Perhaps more likely to maintain its relevance should the Conservatives win power next year is the report by Professor Sir Iain Kennedy’s report on how NICE might better handle the valuing of innovation in its analysis of the economic impact of new health technologies. Although it sticks with the basic ICER/QALY framework, it makes some strong recommendations on what further research is needed and on a pilot scheme for  innovation might be rewarded. This chimes with the “Innovation Pass” idea in the OLS Blueprint, which was initially portrayed in the media as something of a snub to NICE, but is perhaps more an anomoly of publication timings.

If these two reports are quite UK-specific, the middle one is definitely global in scope. Commissioned by the ACRO (the US trade body for CROs, representing the head offices of many of the world’s major contract research organisations) the report aims to demonstrate that clinical research in the “pharmerging” countries is of a comparable standard of safety and ethics of the traditional countries (ie, USA, western Europe etc.) and speed, scale and reduced cost present a compelling case for embracing the shift of larger clinical trials to these new regions rather than railing against it. From my initial reading of the report, this seems something of a tautology: because the studies are commissioned by western sponsors, often conducted by local affiliates of western CROs and designed to collect data to support western registration with the FDA, EMEA etc. is it really surprising that the standards achieved are broadly similar. Still, it’s important for the rest of society to recognise this if they hadn’t already (much of our industry realised this some years ago).

For all three reports, there is then the question of momentum. By the time the world starts getting back to speed in September, we might have had time to ponder some of their more complex recommendations, but others might have forgotten about them entirely! So, let’s make the effort and read them now…

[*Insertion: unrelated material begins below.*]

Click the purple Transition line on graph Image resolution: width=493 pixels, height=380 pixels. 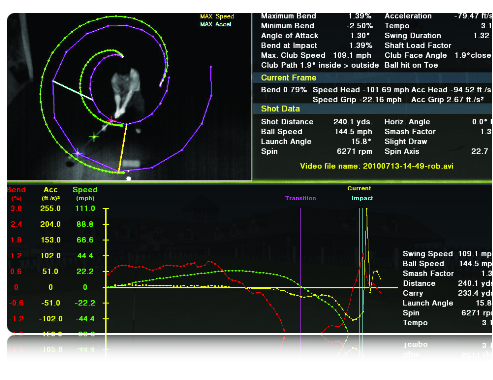300,270
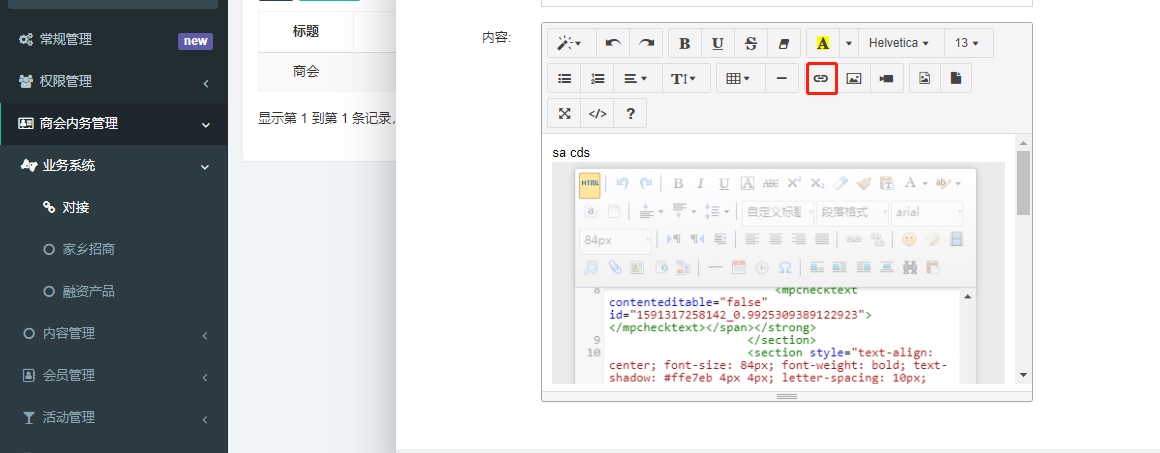This screenshot has height=453, width=1160.
Task: Go to 融资产品 in sidebar
Action: click(88, 291)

EFGCP workshop on a single clinical trial application for pan-national studies

I’ve just worked out how long it’s been since I posted something here that hadn’t already been published elsewhere (ie, reportage or fresh comment rather than the Table of Contents of the current issue of Clinical Research focus). Things have been a bit manic here in the CRfocus office, with CRfocus and other ICR tasks (mostly related to our website and our 2010 conference) taking priority over blog-only posts. Hopefully, as the summer holiday season gets into full swing, I’ll be able to blog a bit more…

Ironically, today’s the day when I really would have preferred to reporting from Brussels on the EFGCP’s latest workshop, building on the ICREL workshop in December 2008 to discuss possible routes towards a single clinical trial application for multinational clinical studies. This could be of huge benefit to the efficiency of setting up large-scale clinical trials in Europe, and some of the contenders (eg, the “Voluntary Harmonisation Procedure” currently being piloted by the Clinical Trials Facilitation Group (CTFG) of the Heads of Medical Agencies) are very exciting indeed.

Unfortunately, my schedule is such that I couldn’t make it there without some incredibly long-winded travel plans that would have doubtless resulted in substandard reporting anyway…

I’m very supportive of this event, and this project overall. While I’m not able to report on it first-hand, I’m hoping to publish a brief report from someone else who is there today, and possibly arrange an interview or two with key participants over the coming weeks. This is too important a project not to do everything we can to engage everyone in the process.